Fitch Ratings met en avant un écosystème et une réglementation de la finance participative encore très peu développés, selon elle, une offre de produits limitée et un faible capital des banques participatives

La finance participative n’est qu’à ses balbutiements au Maroc. Lancée en 2017, elle se développe à grande vitesse, mais fait face à plusieurs défis structurels «qui pourraient entraver son plein potentiel de croissance», a averti l’agence de notation Fitch Ratings.

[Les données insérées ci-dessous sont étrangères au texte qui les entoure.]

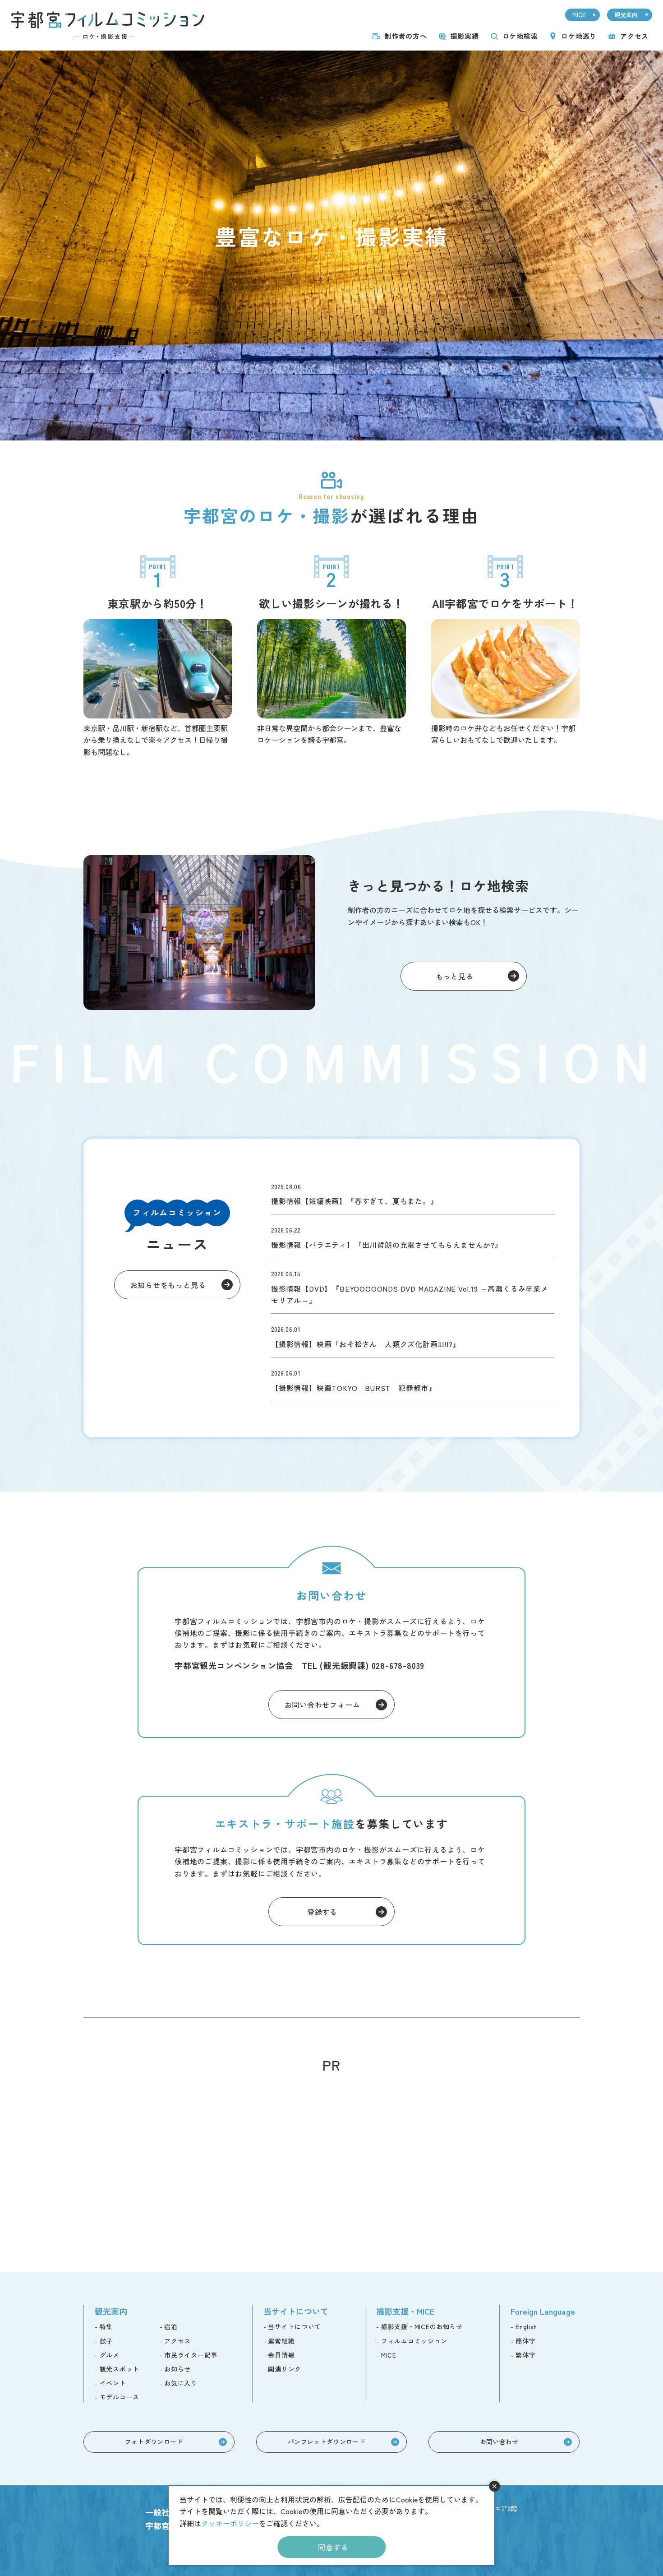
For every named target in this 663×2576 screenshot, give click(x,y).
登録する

Parmi ces défis, l’agence met en avant un écosystème et une réglementation de la finance participative encore très peu développés, une offre de produits limitée, un faible capital des banques participatives et un énorme besoin de liquidités. L’agence met le doigt aussi que le manque de sensibilisation et de compréhension du public à la finance participative et le manque de confiance dans la conformité de ces banques à la charia.

«Le potentiel de croissance à long terme du secteur de la finance islamique au Maroc est important, soutenu par la population majoritairement musulmane du pays. La finance islamique pourrait également contribuer à stimuler l’inclusion financière, car environ 56% de la population adulte du Maroc ne disposait pas de compte bancaire en 2021, selon la Banque mondiale, avec environ 19% de la population non bancarisée citant des raisons religieuses comme un obstacle, soit parmi les plus élevés au monde», précise Fitch Ratings dans sa note intitulée «L’industrie marocaine de la finance islamique est naissante, et fait face à des défis clés».

Le secteur ne dispose que d’une part de 2% en termes d’actifs de tout le secteur bancaire, ce qui reste modeste aux yeux de Fitch Ratings, soulignant toutefois que ces actifs ont augmenté de 20% en 2022, un rythme plus rapide que la croissance des actifs des banques conventionnelles (7,6%). Par ailleurs, l’offre de produits alternatifs est fortement concentrée sur les prêts hypothécaires Mourabaha qui ont totalisé 83% du total des financements à fin 2022. Cependant, la part des banques participatives dans le total des prêts au logement était de 7,9% fin 2022, en hausse de 19,6% en glissement annuel. En comparaison, les prêts au logement conventionnels ont chuté de 1,5% au cours de la même période, précise Fitch Ratings.